--- begin Data supplied ---

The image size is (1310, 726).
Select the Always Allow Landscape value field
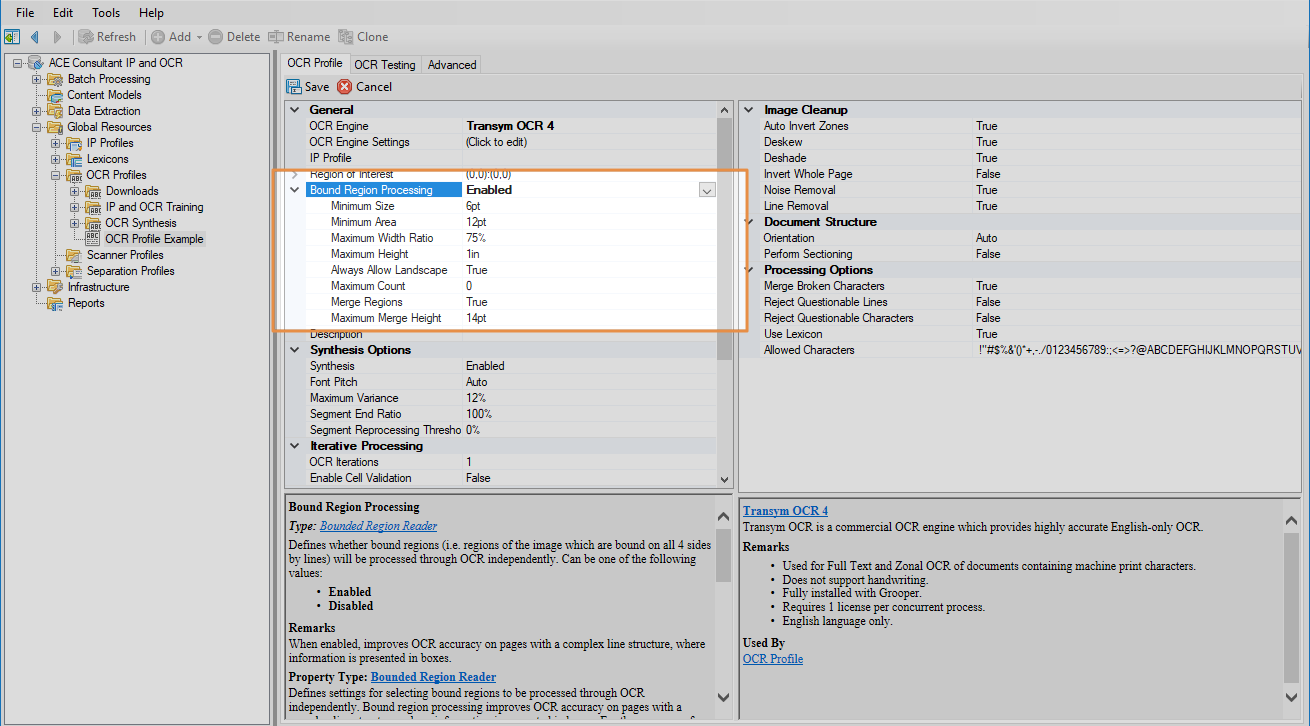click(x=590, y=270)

--- end Data supplied ---
--- begin Data supplied ---

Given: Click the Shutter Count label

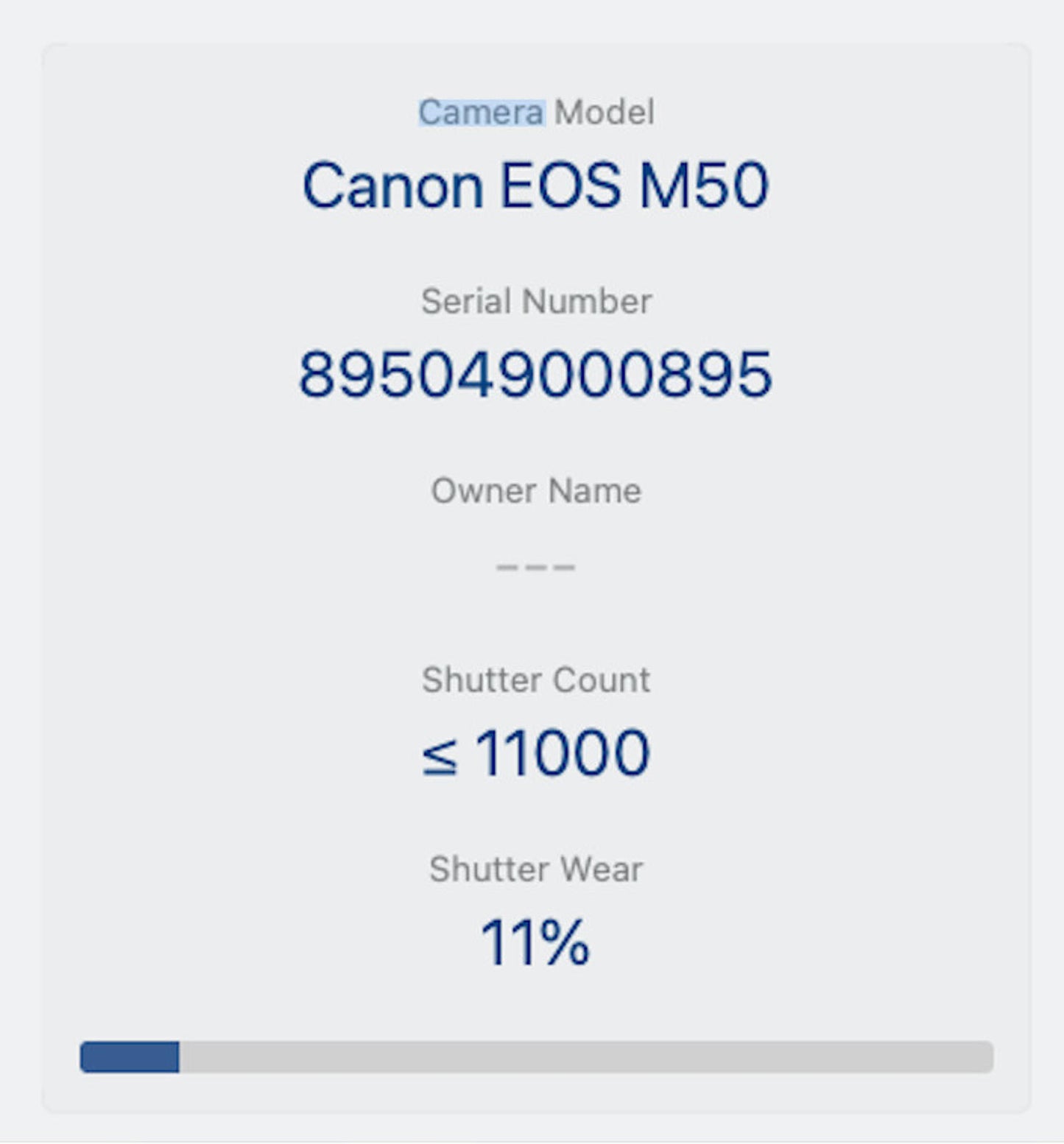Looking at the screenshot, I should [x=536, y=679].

--- end Data supplied ---

Directive:
Rewrite the entries from the line with "The image size is (1310, 726)." to the line with "click(x=590, y=270)", swapping "Select" for "Tap" and keeping everything else the same. Leave the pictures out of your answer.

Worked solution:
The image size is (1310, 726).
Tap the Always Allow Landscape value field
click(x=590, y=270)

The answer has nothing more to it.